--- SOURCE MATERIAL ---

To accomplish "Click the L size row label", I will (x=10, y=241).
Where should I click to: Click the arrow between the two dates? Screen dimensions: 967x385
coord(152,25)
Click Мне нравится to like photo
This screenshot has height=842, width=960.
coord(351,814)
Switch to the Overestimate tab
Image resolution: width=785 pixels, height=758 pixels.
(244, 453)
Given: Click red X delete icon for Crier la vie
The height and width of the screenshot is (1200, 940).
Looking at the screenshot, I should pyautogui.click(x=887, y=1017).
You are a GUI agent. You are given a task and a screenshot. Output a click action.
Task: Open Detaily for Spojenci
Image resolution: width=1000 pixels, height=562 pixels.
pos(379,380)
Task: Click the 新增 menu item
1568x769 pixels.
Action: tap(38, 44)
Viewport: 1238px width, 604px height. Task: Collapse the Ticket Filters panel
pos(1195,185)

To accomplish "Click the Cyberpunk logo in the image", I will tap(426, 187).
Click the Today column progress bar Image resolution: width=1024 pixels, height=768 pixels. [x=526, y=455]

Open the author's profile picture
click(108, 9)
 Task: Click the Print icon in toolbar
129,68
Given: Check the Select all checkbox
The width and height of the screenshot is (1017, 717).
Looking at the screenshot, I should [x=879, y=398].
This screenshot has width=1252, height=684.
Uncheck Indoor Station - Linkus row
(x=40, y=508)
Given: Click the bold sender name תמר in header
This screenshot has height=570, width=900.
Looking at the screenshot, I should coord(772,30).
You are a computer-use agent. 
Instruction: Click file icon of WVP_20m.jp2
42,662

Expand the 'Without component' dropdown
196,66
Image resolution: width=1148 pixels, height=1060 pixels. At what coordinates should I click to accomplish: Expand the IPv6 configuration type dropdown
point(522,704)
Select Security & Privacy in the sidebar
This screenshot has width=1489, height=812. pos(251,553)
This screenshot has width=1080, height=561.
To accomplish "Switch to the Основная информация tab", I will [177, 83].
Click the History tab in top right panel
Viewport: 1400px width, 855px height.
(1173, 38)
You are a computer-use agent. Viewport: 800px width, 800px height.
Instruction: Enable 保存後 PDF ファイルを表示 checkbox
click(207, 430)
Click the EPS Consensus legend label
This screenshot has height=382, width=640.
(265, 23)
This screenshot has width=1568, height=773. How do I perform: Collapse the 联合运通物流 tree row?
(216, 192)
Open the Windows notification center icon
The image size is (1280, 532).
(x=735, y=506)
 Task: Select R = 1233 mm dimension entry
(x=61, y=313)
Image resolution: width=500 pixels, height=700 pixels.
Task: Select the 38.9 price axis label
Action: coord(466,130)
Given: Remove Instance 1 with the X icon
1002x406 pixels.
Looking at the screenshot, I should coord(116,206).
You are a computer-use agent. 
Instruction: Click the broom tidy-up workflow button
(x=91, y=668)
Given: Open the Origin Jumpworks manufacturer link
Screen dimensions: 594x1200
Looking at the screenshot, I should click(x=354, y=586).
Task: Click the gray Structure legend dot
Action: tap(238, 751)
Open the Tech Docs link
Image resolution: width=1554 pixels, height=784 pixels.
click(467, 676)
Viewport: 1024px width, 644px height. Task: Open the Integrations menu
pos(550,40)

---

#### [WHAT IS EXPECTED]
The data is to be reproduced in full, every line intact.

#### [TASK RESULT]
To accomplish "Click the L size row label", I will (x=10, y=241).
Where should I click to: Click the arrow between the two dates? Screen dimensions: 967x385
coord(152,25)
Click Мне нравится to like photo
This screenshot has height=842, width=960.
coord(351,814)
Switch to the Overestimate tab
Image resolution: width=785 pixels, height=758 pixels.
(244, 453)
Given: Click red X delete icon for Crier la vie
The height and width of the screenshot is (1200, 940).
Looking at the screenshot, I should pyautogui.click(x=887, y=1017).
You are a GUI agent. You are given a task and a screenshot. Output a click action.
Task: Open Detaily for Spojenci
Image resolution: width=1000 pixels, height=562 pixels.
pos(379,380)
Task: Click the 新增 menu item
1568x769 pixels.
Action: tap(38, 44)
Viewport: 1238px width, 604px height. Task: Collapse the Ticket Filters panel
pos(1195,185)

To accomplish "Click the Cyberpunk logo in the image", I will tap(426, 187).
Click the Today column progress bar Image resolution: width=1024 pixels, height=768 pixels. [x=526, y=455]

Open the author's profile picture
click(108, 9)
 Task: Click the Print icon in toolbar
129,68
Given: Check the Select all checkbox
The width and height of the screenshot is (1017, 717).
Looking at the screenshot, I should [x=879, y=398].
This screenshot has width=1252, height=684.
Uncheck Indoor Station - Linkus row
(x=40, y=508)
Given: Click the bold sender name תמר in header
This screenshot has height=570, width=900.
Looking at the screenshot, I should coord(772,30).
You are a computer-use agent. 
Instruction: Click file icon of WVP_20m.jp2
42,662

Expand the 'Without component' dropdown
196,66
Image resolution: width=1148 pixels, height=1060 pixels. At what coordinates should I click to accomplish: Expand the IPv6 configuration type dropdown
point(522,704)
Select Security & Privacy in the sidebar
This screenshot has width=1489, height=812. pos(251,553)
This screenshot has width=1080, height=561.
To accomplish "Switch to the Основная информация tab", I will [177, 83].
Click the History tab in top right panel
Viewport: 1400px width, 855px height.
(1173, 38)
You are a computer-use agent. Viewport: 800px width, 800px height.
Instruction: Enable 保存後 PDF ファイルを表示 checkbox
click(207, 430)
Click the EPS Consensus legend label
This screenshot has height=382, width=640.
(265, 23)
This screenshot has width=1568, height=773. How do I perform: Collapse the 联合运通物流 tree row?
(216, 192)
Open the Windows notification center icon
The image size is (1280, 532).
(x=735, y=506)
 Task: Select R = 1233 mm dimension entry
(x=61, y=313)
Image resolution: width=500 pixels, height=700 pixels.
Task: Select the 38.9 price axis label
Action: coord(466,130)
Given: Remove Instance 1 with the X icon
1002x406 pixels.
Looking at the screenshot, I should coord(116,206).
You are a computer-use agent. 
Instruction: Click the broom tidy-up workflow button
(x=91, y=668)
Given: Open the Origin Jumpworks manufacturer link
Screen dimensions: 594x1200
Looking at the screenshot, I should click(x=354, y=586).
Task: Click the gray Structure legend dot
Action: tap(238, 751)
Open the Tech Docs link
Image resolution: width=1554 pixels, height=784 pixels.
click(467, 676)
Viewport: 1024px width, 644px height. Task: Open the Integrations menu
pos(550,40)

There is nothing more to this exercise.